The only method with a potential post-fertilization effect is the copper IUD, the ParaGard IUD. The copper in the ParaGard IUD causes a profound inflammatory reaction that covers the entire upper reproductive tract and that is toxic to both sperm and eggs. A post-fertilization effect is unlikely in this case, though, because fertilization is unlikely. In the rare cases where fertilization does happen (Copper IUDs do rarely fail and pregnancies do occur), there is no data to support that these fertilized eggs are less likely to implant than fertilized eggs conceived without a copper IUD in place. Further evidence for a lack of effect on the lining of the uterus is the fact that the copper IUD also reduces ectopic pregnancies (pregnancies outside the uterus in the fallopian tube). Experts interviewed by The New York Times also reached the same conclusion. While copper can theoretically damage a fertilized egg, there is no data supporting this as the mechanism of action. When a copper IUD is inserted as post-coital contraception the mechanisms of action are less clear, and a post-fertilization effect cannot be excluded, but most experts (and FIGO) believe even in this scenario it likely works by preventing fertilization. As of 2014, the bulk of the evidence suggests that thecopper IUD when used a standard birth control (i.e., not post coitally) works by preventing fertilization. In fact, with regard to both IUDs, a review article in the peer-reviewed journal Contraception concluded the following:
The common belief that the usual mechanism of action of IUDs in women is destruction of embryos in the uterus is not supported by empirical evidence.
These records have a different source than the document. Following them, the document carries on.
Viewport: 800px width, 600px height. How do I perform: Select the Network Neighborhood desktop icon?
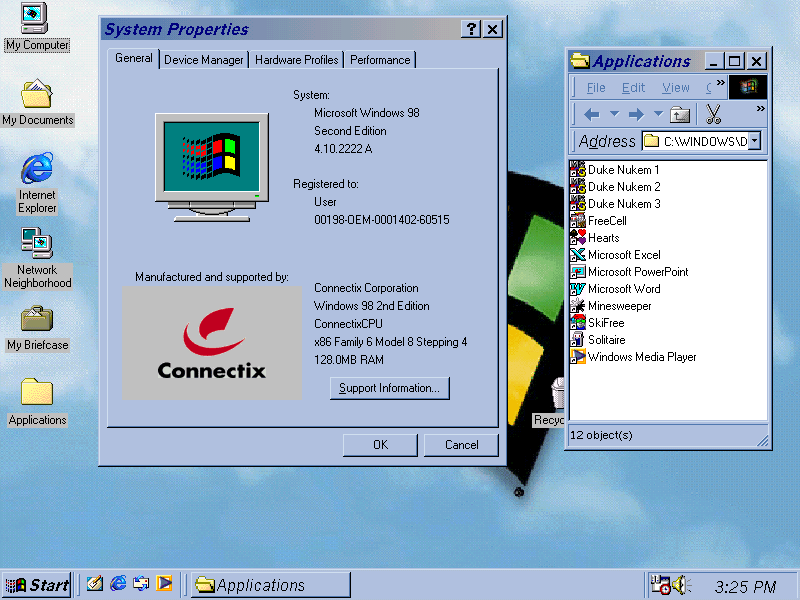(37, 259)
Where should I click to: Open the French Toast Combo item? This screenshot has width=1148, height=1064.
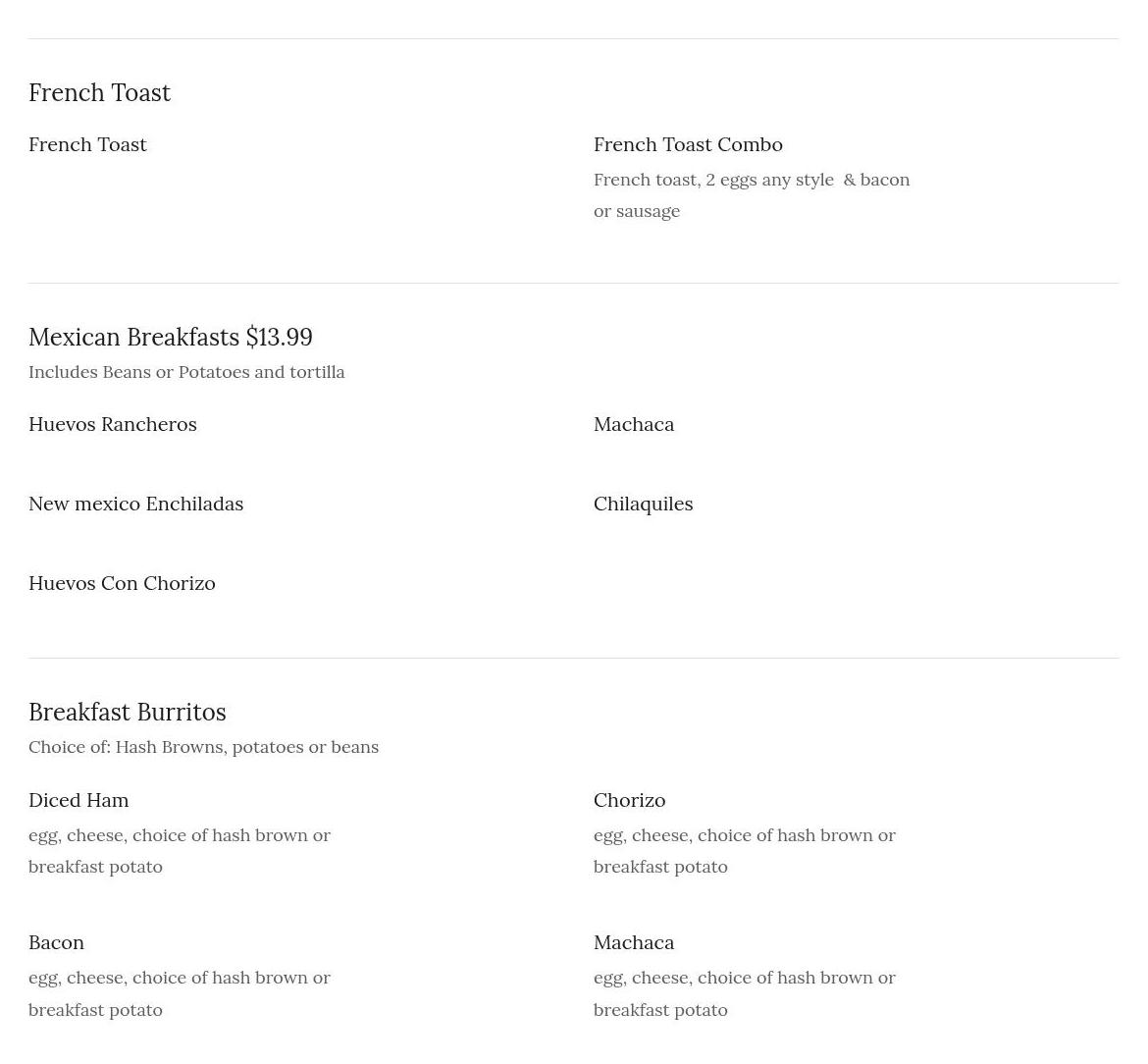tap(688, 145)
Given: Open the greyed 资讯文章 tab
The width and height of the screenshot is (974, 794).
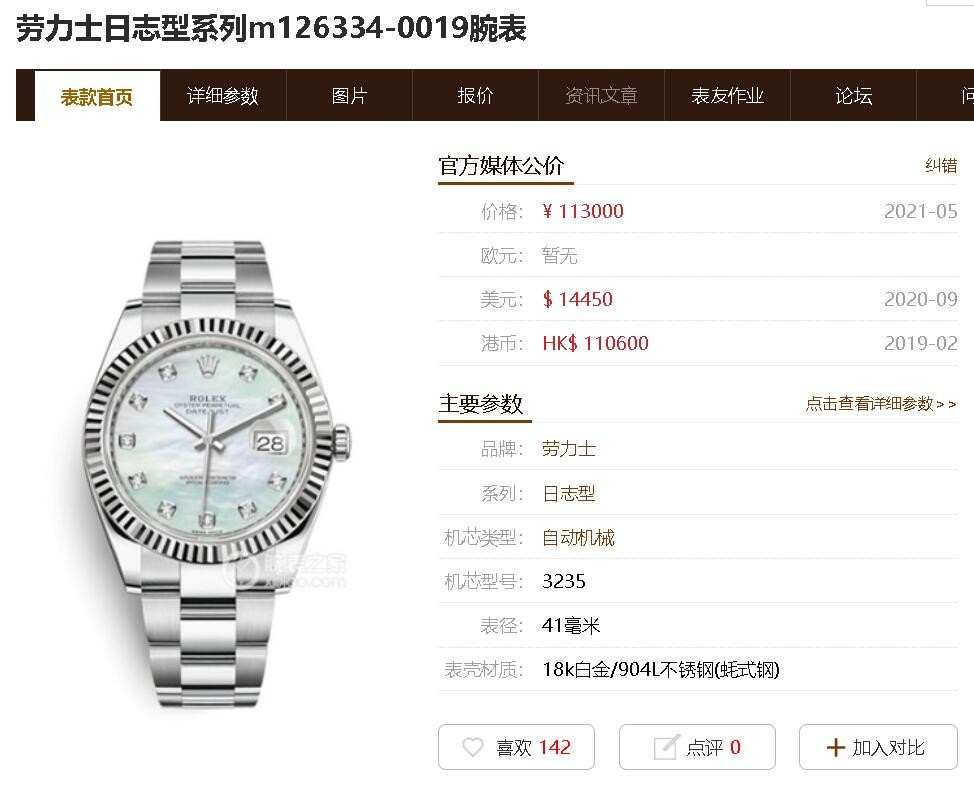Looking at the screenshot, I should click(x=601, y=96).
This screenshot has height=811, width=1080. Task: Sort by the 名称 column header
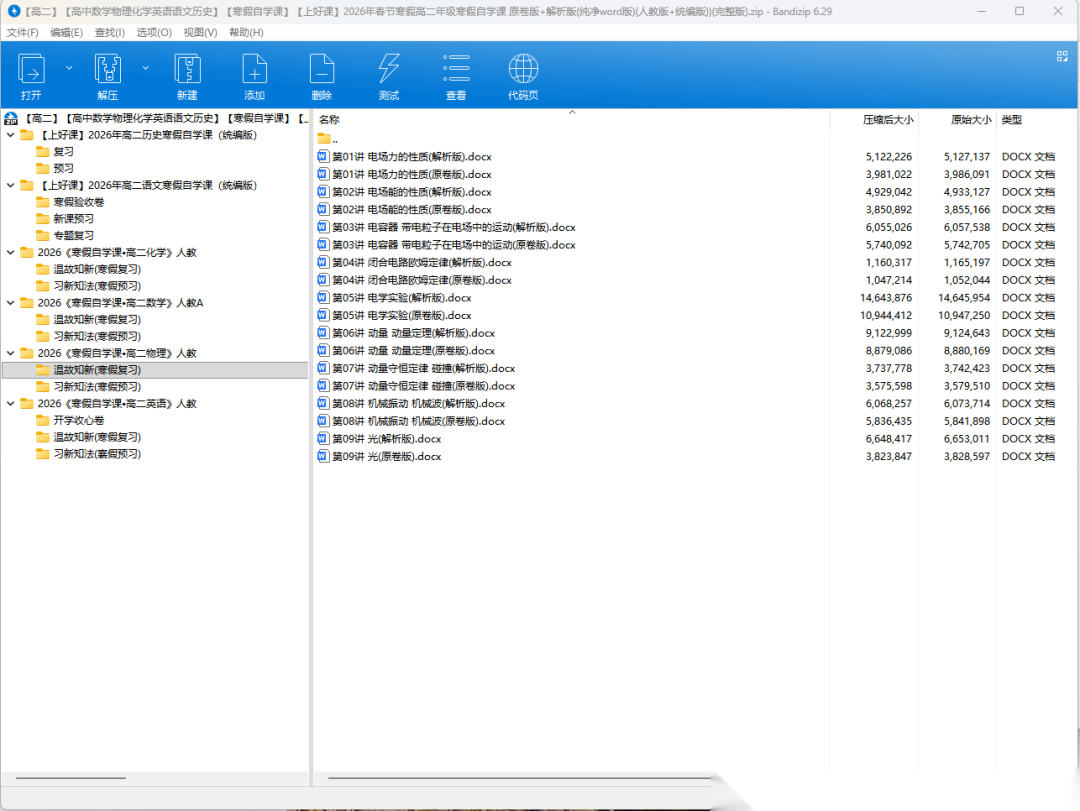pos(329,120)
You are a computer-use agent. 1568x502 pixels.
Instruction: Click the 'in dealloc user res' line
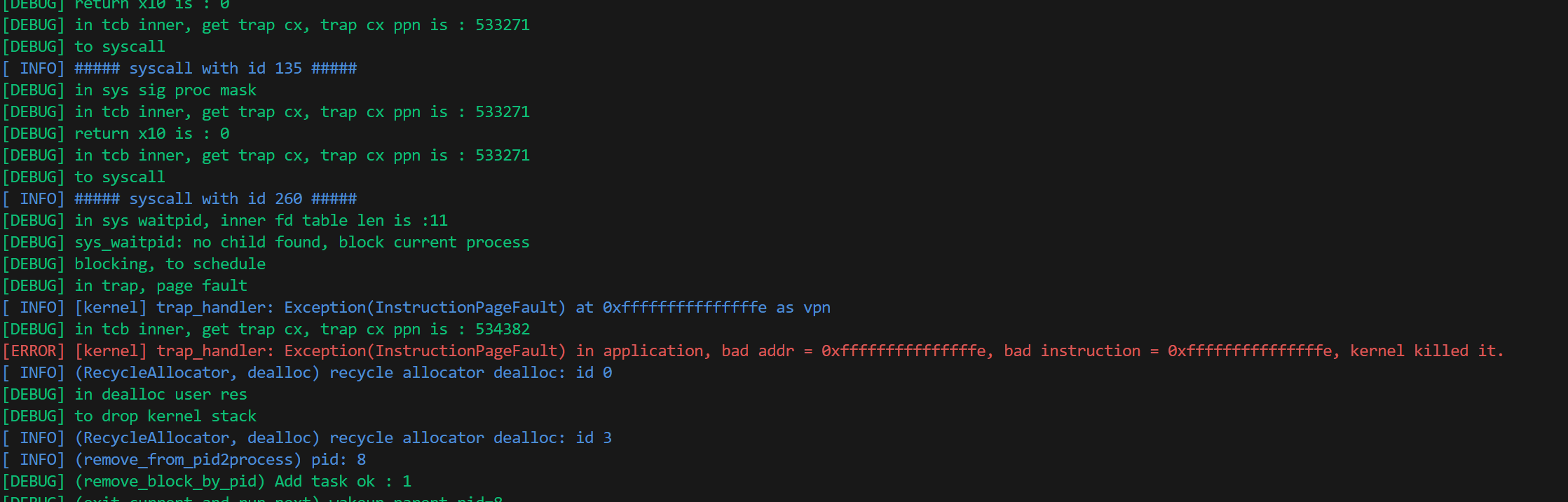click(161, 395)
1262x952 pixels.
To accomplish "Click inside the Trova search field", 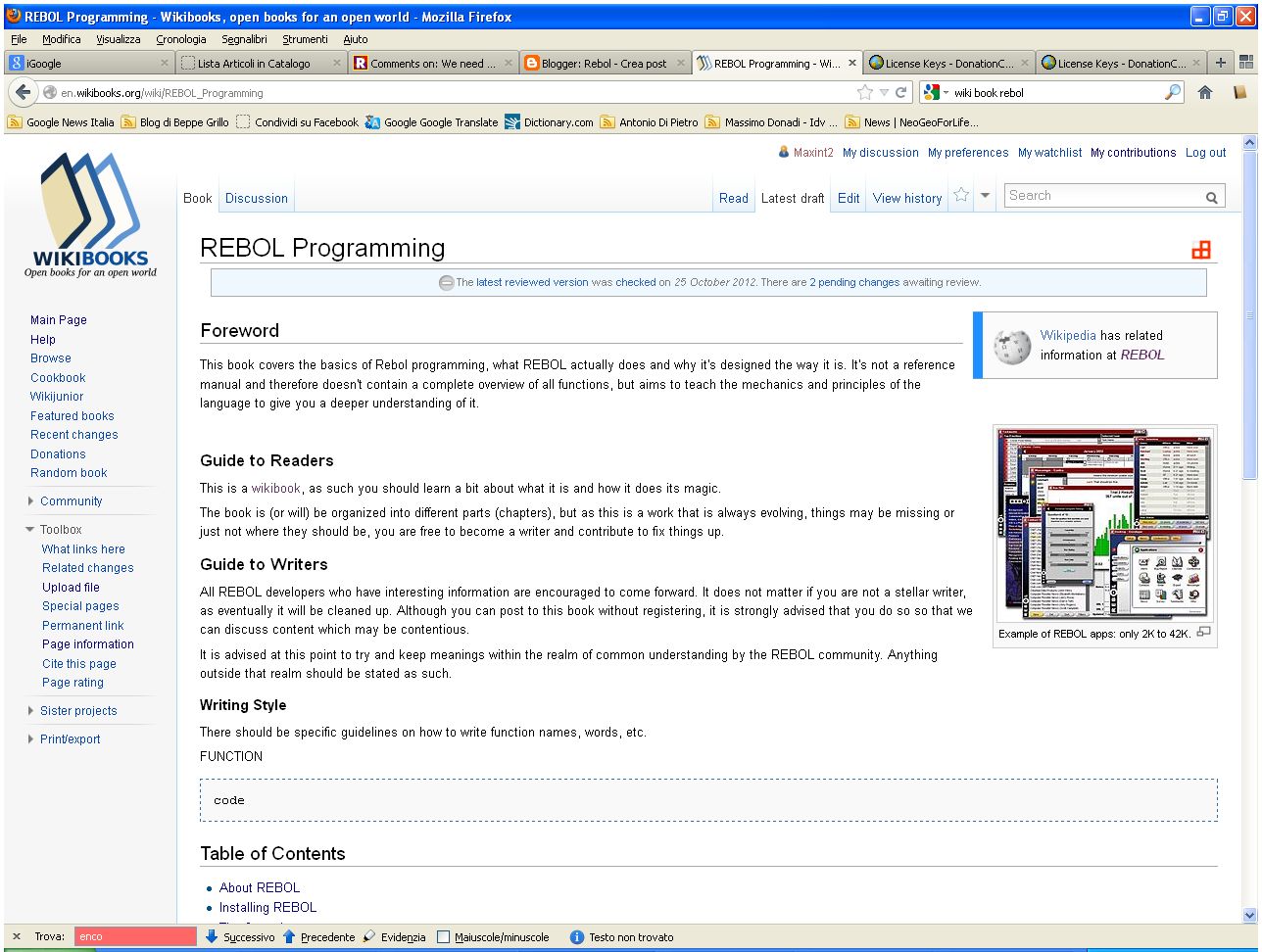I will (x=134, y=936).
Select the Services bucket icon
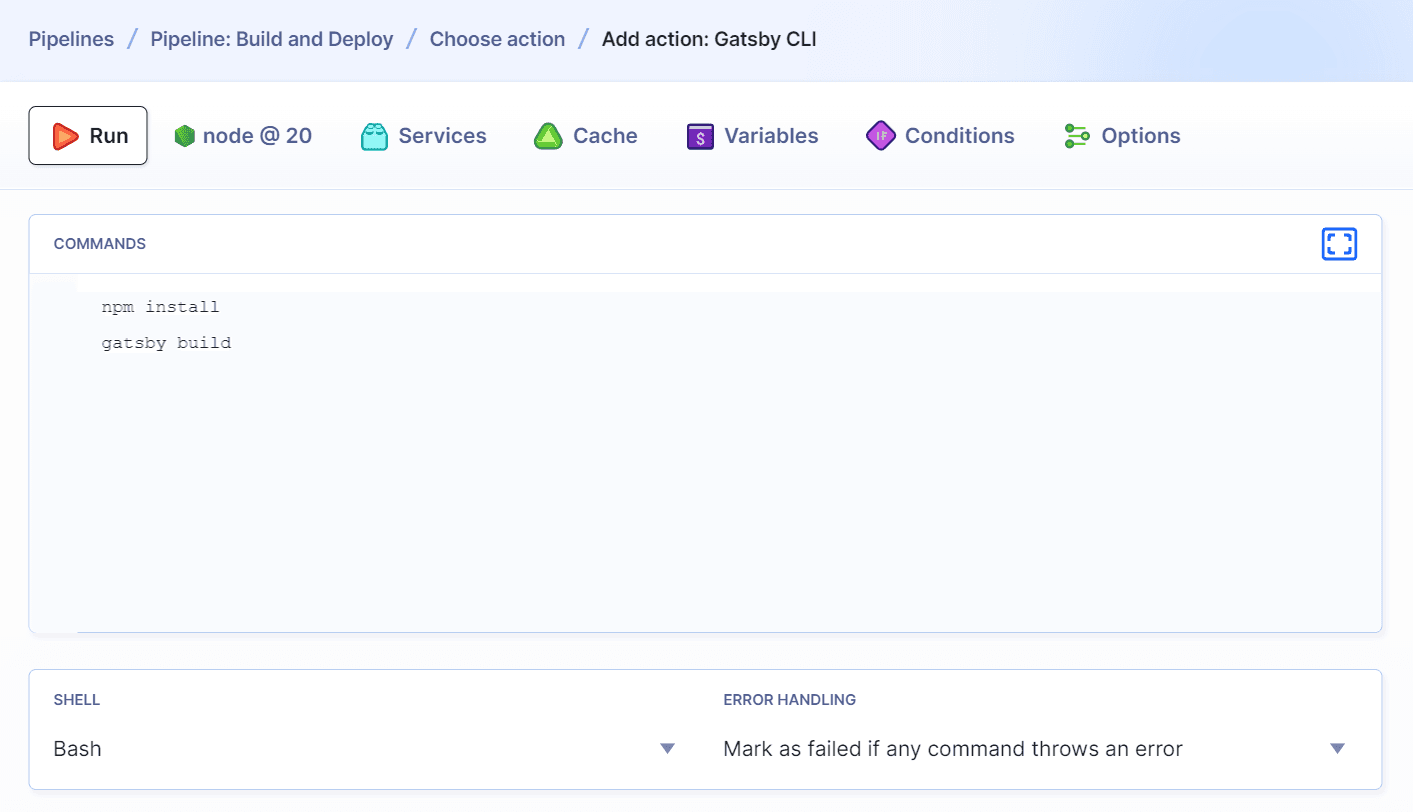1413x812 pixels. (374, 135)
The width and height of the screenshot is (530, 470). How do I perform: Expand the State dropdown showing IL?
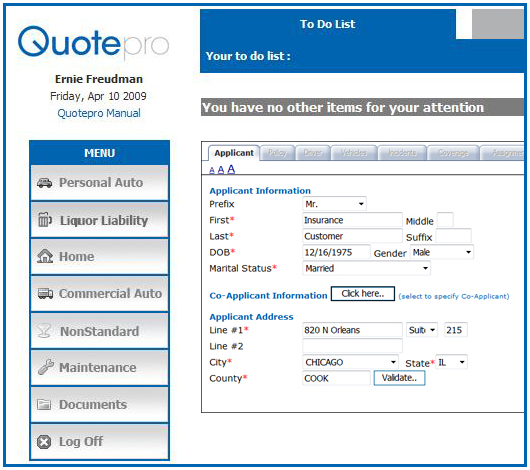452,362
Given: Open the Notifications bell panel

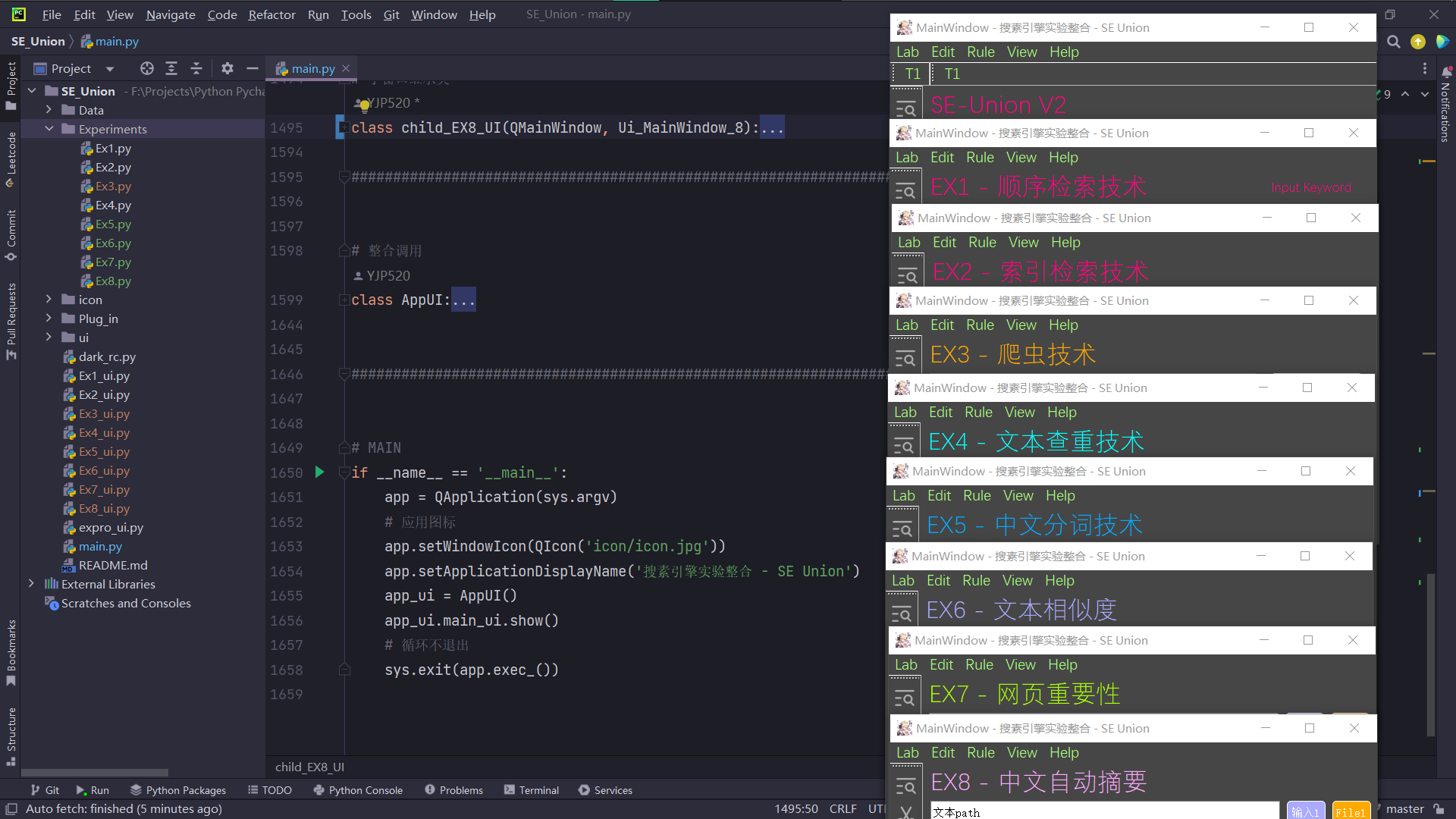Looking at the screenshot, I should (x=1447, y=72).
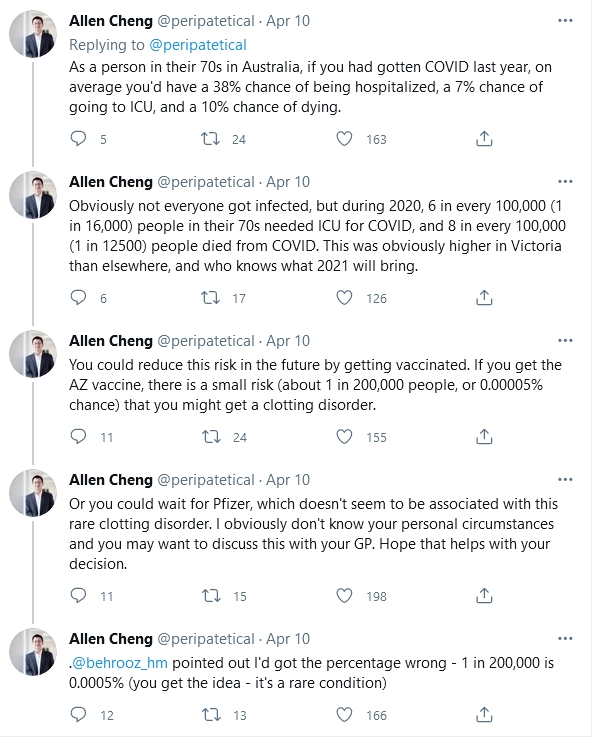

The hypothesis that postcoital contraception and IUDs affect a fertilized egg is an old one that was generated before today’s technology. We now have a mountain of evidence that refutes the idea that Plan B, ella, and Mirena work by ending the “life” of “fertilized eggs.” It’s theoretically possible with ParaGard, but very unlikely. (Never mind that medicine doesn’t consider a fertilized egg a pregnancy). If using the wealth of scientific data (multiple basic science articles, statements of experts in peer-reviewed journals, and international organizations) makes me an ideologue, I’m fine with that. However, I’m not sure that I’d use "liberal" as the label, I think "evidence-based" ideologue is more accurate.